* Aim of the task: Copy every line of the records below that holds the word "Close".

* * * *

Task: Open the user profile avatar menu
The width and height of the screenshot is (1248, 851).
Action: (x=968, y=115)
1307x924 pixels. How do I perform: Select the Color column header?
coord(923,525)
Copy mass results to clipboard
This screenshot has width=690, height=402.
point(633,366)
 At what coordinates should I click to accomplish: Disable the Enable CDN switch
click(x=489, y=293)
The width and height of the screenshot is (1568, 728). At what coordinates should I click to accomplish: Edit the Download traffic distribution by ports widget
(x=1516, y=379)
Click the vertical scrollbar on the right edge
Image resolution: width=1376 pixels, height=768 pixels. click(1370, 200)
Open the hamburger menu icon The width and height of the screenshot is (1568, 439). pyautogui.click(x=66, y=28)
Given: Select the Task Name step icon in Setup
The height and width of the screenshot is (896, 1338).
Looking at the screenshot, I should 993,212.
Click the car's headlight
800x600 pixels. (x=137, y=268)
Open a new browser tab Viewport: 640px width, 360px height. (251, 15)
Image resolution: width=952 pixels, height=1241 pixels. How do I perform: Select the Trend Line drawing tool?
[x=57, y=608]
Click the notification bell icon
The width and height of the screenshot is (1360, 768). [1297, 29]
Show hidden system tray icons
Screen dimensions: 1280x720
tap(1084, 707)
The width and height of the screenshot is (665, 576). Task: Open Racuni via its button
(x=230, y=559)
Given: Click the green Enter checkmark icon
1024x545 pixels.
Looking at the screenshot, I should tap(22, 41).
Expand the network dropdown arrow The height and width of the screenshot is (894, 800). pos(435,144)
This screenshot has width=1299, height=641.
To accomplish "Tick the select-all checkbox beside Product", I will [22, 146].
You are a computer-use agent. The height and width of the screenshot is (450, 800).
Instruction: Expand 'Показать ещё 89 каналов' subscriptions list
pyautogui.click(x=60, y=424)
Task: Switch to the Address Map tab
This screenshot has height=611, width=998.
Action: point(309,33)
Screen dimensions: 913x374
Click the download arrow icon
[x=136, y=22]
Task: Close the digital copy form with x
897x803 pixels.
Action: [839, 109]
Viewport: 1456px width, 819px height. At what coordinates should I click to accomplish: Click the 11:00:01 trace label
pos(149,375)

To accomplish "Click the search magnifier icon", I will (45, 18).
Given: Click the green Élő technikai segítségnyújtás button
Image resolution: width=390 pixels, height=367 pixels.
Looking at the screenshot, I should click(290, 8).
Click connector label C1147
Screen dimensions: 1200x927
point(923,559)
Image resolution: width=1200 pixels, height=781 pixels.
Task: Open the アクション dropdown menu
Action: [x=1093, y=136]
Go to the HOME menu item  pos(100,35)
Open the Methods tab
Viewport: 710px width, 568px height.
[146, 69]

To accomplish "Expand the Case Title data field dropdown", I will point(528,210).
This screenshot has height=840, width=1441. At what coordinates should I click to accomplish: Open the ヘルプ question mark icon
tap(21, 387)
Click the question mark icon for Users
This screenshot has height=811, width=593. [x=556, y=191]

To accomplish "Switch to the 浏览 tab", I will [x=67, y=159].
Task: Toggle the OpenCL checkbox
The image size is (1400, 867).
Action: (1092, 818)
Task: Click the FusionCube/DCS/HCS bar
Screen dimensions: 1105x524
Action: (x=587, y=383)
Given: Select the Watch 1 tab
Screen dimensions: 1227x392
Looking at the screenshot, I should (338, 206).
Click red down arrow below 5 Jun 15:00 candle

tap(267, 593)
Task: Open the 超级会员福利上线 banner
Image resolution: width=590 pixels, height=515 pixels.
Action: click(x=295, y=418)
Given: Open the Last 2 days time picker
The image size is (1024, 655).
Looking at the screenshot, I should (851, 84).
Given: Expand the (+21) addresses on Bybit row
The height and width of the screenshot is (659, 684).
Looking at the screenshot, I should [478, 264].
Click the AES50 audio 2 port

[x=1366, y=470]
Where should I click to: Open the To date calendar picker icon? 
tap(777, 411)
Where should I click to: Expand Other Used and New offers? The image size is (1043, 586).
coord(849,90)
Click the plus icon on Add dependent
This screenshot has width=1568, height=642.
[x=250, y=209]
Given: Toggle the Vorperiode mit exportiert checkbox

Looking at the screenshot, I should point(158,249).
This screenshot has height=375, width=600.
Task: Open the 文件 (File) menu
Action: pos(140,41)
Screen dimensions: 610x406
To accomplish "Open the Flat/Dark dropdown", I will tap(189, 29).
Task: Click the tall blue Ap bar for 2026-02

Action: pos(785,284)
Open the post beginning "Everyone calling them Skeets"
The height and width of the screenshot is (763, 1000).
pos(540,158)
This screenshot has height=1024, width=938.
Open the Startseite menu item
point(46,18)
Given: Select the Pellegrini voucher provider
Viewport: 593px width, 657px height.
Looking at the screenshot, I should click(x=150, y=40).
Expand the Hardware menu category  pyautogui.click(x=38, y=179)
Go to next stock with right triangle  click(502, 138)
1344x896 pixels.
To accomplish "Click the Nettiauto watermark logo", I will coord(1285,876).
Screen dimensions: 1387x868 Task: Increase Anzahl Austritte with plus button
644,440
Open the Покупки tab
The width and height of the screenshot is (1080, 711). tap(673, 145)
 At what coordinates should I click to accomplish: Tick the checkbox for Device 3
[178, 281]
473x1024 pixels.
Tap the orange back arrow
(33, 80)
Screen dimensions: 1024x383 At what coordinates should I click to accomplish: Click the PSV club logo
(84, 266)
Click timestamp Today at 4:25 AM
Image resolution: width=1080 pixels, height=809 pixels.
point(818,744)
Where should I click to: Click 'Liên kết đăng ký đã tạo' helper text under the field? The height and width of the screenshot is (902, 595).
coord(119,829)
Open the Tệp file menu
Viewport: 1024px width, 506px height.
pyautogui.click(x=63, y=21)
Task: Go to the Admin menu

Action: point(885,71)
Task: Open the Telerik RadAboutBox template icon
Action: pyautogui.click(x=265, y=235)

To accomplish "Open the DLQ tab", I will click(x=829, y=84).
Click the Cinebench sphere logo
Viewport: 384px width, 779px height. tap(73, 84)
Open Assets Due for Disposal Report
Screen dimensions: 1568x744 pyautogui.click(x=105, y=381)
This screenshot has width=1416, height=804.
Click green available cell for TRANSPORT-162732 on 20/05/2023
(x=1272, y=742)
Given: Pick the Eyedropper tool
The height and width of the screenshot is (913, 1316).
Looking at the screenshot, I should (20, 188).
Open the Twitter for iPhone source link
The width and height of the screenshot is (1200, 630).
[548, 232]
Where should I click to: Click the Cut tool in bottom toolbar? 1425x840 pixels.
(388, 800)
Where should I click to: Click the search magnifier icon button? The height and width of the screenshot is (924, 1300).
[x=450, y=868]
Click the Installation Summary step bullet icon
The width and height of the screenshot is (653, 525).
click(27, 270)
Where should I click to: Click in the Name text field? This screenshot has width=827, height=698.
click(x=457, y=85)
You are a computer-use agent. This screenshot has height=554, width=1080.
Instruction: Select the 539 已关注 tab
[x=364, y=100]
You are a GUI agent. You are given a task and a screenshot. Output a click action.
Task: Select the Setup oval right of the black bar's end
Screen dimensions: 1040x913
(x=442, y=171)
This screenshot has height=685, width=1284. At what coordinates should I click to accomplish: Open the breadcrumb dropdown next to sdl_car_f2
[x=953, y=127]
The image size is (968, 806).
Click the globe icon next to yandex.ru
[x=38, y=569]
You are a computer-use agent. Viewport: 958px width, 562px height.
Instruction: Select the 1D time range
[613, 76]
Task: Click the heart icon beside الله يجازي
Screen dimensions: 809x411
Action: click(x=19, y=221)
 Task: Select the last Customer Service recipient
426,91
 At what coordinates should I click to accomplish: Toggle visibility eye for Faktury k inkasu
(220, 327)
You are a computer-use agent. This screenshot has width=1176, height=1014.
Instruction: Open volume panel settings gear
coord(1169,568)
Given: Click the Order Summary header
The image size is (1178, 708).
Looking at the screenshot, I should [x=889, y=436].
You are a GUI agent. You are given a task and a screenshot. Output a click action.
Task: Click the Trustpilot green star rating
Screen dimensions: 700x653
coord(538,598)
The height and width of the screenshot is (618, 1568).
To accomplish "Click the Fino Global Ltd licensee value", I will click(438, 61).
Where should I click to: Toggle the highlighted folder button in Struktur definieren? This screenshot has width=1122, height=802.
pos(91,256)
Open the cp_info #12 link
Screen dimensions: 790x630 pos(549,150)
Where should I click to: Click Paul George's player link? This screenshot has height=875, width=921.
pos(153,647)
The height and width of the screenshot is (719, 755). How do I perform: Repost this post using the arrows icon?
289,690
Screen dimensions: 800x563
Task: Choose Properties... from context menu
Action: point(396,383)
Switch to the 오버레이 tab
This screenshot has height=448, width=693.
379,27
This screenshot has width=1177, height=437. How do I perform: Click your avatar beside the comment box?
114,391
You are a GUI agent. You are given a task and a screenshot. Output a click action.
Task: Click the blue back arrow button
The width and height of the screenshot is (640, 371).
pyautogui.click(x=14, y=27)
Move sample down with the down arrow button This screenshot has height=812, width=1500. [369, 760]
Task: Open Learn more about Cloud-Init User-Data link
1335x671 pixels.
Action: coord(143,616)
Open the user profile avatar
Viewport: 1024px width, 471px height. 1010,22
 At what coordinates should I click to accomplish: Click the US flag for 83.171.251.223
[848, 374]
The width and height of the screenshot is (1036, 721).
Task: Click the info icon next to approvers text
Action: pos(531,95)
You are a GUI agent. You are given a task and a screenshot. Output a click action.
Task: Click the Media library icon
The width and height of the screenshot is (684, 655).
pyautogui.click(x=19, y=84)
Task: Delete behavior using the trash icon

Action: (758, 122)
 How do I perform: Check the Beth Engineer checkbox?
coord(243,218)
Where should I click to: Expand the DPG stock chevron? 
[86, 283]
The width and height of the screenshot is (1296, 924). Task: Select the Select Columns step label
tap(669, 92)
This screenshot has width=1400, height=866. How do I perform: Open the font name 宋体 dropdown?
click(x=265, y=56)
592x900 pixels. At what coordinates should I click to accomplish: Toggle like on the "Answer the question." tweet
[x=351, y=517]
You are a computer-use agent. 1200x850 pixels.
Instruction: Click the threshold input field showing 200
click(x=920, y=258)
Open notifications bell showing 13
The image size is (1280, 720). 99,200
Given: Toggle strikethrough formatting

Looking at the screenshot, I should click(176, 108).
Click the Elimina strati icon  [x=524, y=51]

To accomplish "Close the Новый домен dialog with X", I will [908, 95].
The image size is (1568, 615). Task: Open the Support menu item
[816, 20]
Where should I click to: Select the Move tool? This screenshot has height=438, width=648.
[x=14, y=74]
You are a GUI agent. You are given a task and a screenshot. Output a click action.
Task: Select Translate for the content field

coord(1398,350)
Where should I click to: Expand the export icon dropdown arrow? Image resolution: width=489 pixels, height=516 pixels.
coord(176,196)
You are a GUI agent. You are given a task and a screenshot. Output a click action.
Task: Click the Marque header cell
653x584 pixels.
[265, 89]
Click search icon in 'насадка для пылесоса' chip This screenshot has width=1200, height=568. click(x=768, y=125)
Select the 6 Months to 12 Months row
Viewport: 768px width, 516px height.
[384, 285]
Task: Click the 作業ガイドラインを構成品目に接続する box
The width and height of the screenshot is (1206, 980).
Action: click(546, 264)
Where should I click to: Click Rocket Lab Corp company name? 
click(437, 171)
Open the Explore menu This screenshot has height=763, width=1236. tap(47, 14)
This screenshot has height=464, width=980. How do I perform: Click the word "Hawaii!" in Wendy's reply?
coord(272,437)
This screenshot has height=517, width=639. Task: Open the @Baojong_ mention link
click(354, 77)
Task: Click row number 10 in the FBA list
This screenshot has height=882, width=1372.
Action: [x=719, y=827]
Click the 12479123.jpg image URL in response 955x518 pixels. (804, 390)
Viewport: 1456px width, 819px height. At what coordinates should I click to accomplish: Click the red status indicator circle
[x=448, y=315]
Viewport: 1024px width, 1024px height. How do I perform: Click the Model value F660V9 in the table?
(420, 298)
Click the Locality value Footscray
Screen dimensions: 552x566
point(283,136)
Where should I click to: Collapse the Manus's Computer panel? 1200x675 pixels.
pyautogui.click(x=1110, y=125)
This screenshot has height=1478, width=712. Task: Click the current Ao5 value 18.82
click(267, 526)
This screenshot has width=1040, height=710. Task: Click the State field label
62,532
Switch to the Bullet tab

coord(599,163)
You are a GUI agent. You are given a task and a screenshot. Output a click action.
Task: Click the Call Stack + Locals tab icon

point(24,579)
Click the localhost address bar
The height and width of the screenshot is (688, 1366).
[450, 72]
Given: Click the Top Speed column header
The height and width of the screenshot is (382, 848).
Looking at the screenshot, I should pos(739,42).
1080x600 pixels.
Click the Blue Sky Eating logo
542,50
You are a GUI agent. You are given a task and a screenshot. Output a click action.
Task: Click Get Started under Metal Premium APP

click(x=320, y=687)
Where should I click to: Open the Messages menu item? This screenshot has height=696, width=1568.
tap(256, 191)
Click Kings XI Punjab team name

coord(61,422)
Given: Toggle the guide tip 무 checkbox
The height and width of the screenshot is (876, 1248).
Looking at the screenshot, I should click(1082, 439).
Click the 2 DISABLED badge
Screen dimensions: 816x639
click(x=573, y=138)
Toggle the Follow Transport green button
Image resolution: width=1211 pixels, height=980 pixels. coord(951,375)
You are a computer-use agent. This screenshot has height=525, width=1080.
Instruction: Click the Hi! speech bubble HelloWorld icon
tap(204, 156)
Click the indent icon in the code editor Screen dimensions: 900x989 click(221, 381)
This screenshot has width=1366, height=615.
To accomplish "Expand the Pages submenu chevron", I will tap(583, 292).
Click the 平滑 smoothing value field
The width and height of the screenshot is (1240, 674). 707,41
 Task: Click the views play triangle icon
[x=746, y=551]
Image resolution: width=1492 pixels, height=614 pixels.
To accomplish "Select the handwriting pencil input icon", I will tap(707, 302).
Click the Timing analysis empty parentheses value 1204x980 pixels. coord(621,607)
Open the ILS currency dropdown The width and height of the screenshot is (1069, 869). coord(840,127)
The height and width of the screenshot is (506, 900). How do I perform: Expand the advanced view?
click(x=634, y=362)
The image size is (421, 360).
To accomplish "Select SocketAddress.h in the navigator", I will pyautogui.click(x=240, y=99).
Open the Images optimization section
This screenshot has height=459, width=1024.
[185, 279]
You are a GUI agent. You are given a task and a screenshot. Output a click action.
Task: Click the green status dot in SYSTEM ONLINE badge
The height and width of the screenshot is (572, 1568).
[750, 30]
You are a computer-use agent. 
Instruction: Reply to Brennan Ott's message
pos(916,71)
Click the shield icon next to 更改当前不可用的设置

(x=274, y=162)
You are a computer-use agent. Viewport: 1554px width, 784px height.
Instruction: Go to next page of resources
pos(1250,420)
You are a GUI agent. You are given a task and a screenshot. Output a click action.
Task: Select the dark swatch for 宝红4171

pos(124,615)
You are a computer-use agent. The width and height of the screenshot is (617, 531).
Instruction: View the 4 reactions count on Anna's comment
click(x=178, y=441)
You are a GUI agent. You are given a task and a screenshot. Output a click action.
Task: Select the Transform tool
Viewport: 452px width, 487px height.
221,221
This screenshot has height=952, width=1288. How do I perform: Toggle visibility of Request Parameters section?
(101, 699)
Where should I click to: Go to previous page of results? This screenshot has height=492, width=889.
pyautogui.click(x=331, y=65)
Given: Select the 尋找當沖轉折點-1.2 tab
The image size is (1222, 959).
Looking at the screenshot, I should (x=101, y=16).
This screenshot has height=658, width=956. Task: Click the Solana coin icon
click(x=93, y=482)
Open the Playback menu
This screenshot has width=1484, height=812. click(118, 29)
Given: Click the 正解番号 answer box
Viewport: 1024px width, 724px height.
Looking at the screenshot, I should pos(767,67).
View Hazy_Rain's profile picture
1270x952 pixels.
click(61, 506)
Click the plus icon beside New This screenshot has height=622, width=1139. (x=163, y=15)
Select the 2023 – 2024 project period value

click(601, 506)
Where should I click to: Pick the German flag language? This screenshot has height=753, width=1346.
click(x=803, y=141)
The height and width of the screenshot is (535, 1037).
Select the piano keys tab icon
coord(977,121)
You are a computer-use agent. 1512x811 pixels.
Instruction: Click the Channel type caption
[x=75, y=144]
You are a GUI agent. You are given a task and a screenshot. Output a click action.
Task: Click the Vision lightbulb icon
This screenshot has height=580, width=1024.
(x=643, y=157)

* * * *

* Task solution:
Task: Close the digital copy form with x
To accomplish "Close the Новый домен dialog with X", I will [908, 95].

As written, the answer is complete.